_Dataset content:_
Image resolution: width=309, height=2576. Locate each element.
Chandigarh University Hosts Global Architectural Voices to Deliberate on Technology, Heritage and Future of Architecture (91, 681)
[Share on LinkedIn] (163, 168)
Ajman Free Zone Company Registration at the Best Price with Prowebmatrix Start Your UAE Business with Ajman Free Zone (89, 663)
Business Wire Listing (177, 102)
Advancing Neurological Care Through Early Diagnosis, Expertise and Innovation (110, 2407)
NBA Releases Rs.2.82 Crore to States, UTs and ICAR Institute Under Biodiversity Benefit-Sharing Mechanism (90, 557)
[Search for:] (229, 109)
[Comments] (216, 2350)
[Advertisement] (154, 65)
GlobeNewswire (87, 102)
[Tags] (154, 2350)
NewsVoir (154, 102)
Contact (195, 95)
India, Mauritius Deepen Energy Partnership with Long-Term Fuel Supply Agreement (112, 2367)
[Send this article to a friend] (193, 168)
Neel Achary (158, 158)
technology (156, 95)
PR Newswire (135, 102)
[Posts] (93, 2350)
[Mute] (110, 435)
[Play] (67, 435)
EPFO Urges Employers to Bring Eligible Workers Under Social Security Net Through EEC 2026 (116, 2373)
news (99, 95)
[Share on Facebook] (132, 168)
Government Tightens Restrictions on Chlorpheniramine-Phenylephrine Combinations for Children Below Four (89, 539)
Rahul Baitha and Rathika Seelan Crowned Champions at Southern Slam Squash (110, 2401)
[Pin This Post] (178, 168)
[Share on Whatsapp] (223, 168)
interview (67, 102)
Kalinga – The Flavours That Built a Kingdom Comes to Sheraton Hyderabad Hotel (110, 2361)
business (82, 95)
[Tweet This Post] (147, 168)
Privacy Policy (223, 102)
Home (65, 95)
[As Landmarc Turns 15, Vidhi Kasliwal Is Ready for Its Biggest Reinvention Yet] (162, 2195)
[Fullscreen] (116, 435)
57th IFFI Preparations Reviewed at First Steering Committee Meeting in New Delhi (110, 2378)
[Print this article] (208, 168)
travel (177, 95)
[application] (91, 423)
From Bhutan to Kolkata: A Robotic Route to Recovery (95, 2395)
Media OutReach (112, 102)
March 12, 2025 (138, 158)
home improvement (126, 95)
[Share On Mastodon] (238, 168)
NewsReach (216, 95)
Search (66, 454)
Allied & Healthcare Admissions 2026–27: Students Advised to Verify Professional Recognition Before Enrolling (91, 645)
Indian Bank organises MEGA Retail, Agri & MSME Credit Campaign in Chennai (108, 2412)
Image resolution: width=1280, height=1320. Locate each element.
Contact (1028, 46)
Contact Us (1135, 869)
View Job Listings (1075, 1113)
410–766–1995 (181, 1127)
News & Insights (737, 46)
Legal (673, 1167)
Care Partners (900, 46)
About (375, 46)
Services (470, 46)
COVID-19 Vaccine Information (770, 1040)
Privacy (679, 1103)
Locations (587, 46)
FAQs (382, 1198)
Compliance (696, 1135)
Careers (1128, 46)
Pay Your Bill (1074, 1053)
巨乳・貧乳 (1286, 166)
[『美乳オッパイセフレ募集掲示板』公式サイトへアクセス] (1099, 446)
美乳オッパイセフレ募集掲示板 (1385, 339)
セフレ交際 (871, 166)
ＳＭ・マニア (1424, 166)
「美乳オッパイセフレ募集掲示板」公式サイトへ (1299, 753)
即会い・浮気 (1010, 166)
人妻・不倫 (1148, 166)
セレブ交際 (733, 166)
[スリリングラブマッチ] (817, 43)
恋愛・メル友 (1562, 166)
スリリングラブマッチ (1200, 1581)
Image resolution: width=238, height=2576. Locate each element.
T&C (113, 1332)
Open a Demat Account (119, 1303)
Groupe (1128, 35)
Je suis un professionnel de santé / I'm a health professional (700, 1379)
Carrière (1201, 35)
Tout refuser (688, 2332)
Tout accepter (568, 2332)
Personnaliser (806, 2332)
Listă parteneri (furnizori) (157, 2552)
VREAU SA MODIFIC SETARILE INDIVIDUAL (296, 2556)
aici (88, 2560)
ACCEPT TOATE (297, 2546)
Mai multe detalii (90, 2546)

_What you need to do:_ With nothing added or dropped, reproduce all the data exactly.

_Solution for this problem:_
Image resolution: width=309, height=2576. Locate each element.
Chandigarh University Hosts Global Architectural Voices to Deliberate on Technology, Heritage and Future of Architecture (91, 681)
[Share on LinkedIn] (163, 168)
Ajman Free Zone Company Registration at the Best Price with Prowebmatrix Start Your UAE Business with Ajman Free Zone (89, 663)
Business Wire Listing (177, 102)
Advancing Neurological Care Through Early Diagnosis, Expertise and Innovation (110, 2407)
NBA Releases Rs.2.82 Crore to States, UTs and ICAR Institute Under Biodiversity Benefit-Sharing Mechanism (90, 557)
[Search for:] (229, 109)
[Comments] (216, 2350)
[Advertisement] (154, 65)
GlobeNewswire (87, 102)
[Tags] (154, 2350)
NewsVoir (154, 102)
Contact (195, 95)
India, Mauritius Deepen Energy Partnership with Long-Term Fuel Supply Agreement (112, 2367)
[Send this article to a friend] (193, 168)
Neel Achary (158, 158)
technology (156, 95)
PR Newswire (135, 102)
[Posts] (93, 2350)
[Mute] (110, 435)
[Play] (67, 435)
EPFO Urges Employers to Bring Eligible Workers Under Social Security Net Through EEC 2026 (116, 2373)
news (99, 95)
[Share on Facebook] (132, 168)
Government Tightens Restrictions on Chlorpheniramine-Phenylephrine Combinations for Children Below Four (89, 539)
Rahul Baitha and Rathika Seelan Crowned Champions at Southern Slam Squash (110, 2401)
[Pin This Post] (178, 168)
[Share on Whatsapp] (223, 168)
interview (67, 102)
Kalinga – The Flavours That Built a Kingdom Comes to Sheraton Hyderabad Hotel (110, 2361)
business (82, 95)
[Tweet This Post] (147, 168)
Privacy Policy (223, 102)
Home (65, 95)
[As Landmarc Turns 15, Vidhi Kasliwal Is Ready for Its Biggest Reinvention Yet] (162, 2195)
[Fullscreen] (116, 435)
57th IFFI Preparations Reviewed at First Steering Committee Meeting in New Delhi (110, 2378)
[Print this article] (208, 168)
travel (177, 95)
[application] (91, 423)
From Bhutan to Kolkata: A Robotic Route to Recovery (95, 2395)
Media OutReach (112, 102)
March 12, 2025 (138, 158)
home improvement (126, 95)
[Share On Mastodon] (238, 168)
NewsReach (216, 95)
Search (66, 454)
Allied & Healthcare Admissions 2026–27: Students Advised to Verify Professional Recognition Before Enrolling (91, 645)
Indian Bank organises MEGA Retail, Agri & MSME Credit Campaign in Chennai (108, 2412)
Image resolution: width=1280, height=1320. Locate each element.
Contact (1028, 46)
Contact Us (1135, 869)
View Job Listings (1075, 1113)
410–766–1995 (181, 1127)
News & Insights (737, 46)
Legal (673, 1167)
Care Partners (900, 46)
About (375, 46)
Services (470, 46)
COVID-19 Vaccine Information (770, 1040)
Privacy (679, 1103)
Locations (587, 46)
FAQs (382, 1198)
Compliance (696, 1135)
Careers (1128, 46)
Pay Your Bill (1074, 1053)
巨乳・貧乳 (1286, 166)
[『美乳オッパイセフレ募集掲示板』公式サイトへアクセス] (1099, 446)
美乳オッパイセフレ募集掲示板 (1385, 339)
セフレ交際 (871, 166)
ＳＭ・マニア (1424, 166)
「美乳オッパイセフレ募集掲示板」公式サイトへ (1299, 753)
即会い・浮気 (1010, 166)
人妻・不倫 (1148, 166)
セレブ交際 (733, 166)
[スリリングラブマッチ] (817, 43)
恋愛・メル友 (1562, 166)
スリリングラブマッチ (1200, 1581)
Image resolution: width=238, height=2576. Locate each element.
T&C (113, 1332)
Open a Demat Account (119, 1303)
Groupe (1128, 35)
Je suis un professionnel de santé / I'm a health professional (700, 1379)
Carrière (1201, 35)
Tout refuser (688, 2332)
Tout accepter (568, 2332)
Personnaliser (806, 2332)
Listă parteneri (furnizori) (157, 2552)
VREAU SA MODIFIC SETARILE INDIVIDUAL (296, 2556)
aici (88, 2560)
ACCEPT TOATE (297, 2546)
Mai multe detalii (90, 2546)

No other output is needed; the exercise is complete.